Ale to nie znaczy, że Patrycja czy Eliza są święte, okazuje się, że obie mają swoje za uszami. A wszystko przez przystojnego dżentelmena, czyli Szczepana…
I to o niego ociera się ta wierność… Ah, wierność mężczyźnie, wierność rodzinie, wierność zasadom i pewnie wymieniać można by jeszcze długo…
Książka zabawna, ciepła, lekka i przyjemna. Czyta się naprawdę szybko i z uśmiechem, no dobra, czasem się wywraca oczami na kolejne pomysły, którejś z dziewczyn, ale to stanowczo jest potrzebne!
Jedno ale, bo nie wiem, czy ja nie rozumiem czegoś, może się jeszcze wyjaśni w kolejnej części… Sabina i Stefan są małżeństwem od 20 lat, natomiast mają cztery córki, najmłodsze bliźniaczki są już po studiach… Starsze mają swoje dzieci w wieku szkolnym… O co tu chodzi?! 😉 czyżby jakaś jeszcze tajemnica miała wyjść na jaw? A może to tylko chochlik…
Czytałam! i co do głównych bohaterek mam identyczne zdanie!
https://ksiazkioczamirudej.wordpress.com/
nie miałam jeszcze szansy poznać autorkę
Pozdrawiam
jeszczerozdzial.blogspot.com
Słyszałam już trochę o tej autorce, ale nie miałam jeszcze okazji czytać jej książek. Zdaje mi się, że mojej mamie bardziej podobałaby się ta historia niż mnie.
Pozdrawiam, Girl in books
Historie chętnie vym poznała ale sam tytuł uważam za bezsnsowny.

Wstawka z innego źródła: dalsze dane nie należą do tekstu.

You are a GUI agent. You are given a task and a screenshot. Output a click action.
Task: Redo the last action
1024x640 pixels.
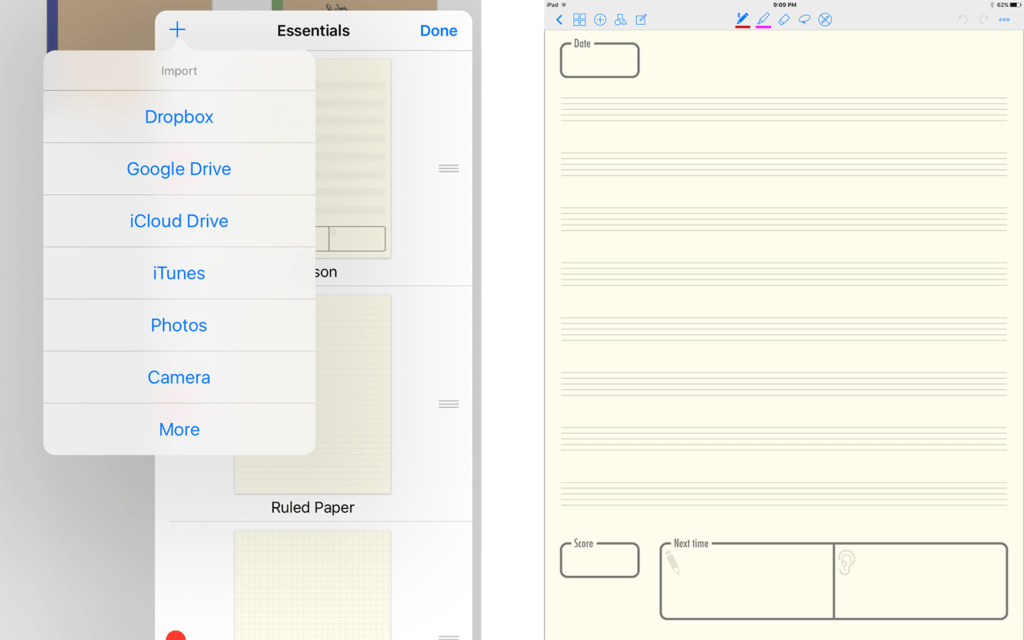click(x=983, y=19)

A może wzięli ślub już mając dzieci 😃
Jeszcze nie miałam okazji jej przeczytać 🙂
ciekawa książka, zapowiada sie bardzo interesująco 🙂
Bardzo mnie zainteresowałaś ta książka i chyba muszę dopisać ja do listy książek do przeczytania 😘
O! Bohaterka z moim imieniem, to się rzadko zdarza 🙂
Książka zapowiada się ciekawie, mam nadzieję, że znajdę dla niej czas. I jeszcze ta urocza okładka…
Dziękuję za recenzję.
Pozdrawiam!
Ewa z http://www.mybooksandpoetry.blogspot.com
Ooo czuję, że ta książka będzie idealna dla mnie 😀
W książkach pani Agaty niestety jest mnóstwo takich chochlików. Ja za nimi nie przepadam ze względu na pierwsze dwie książki, ale słyszałam, że te nowsze są odrobinę lepsze, więc sprawdzę.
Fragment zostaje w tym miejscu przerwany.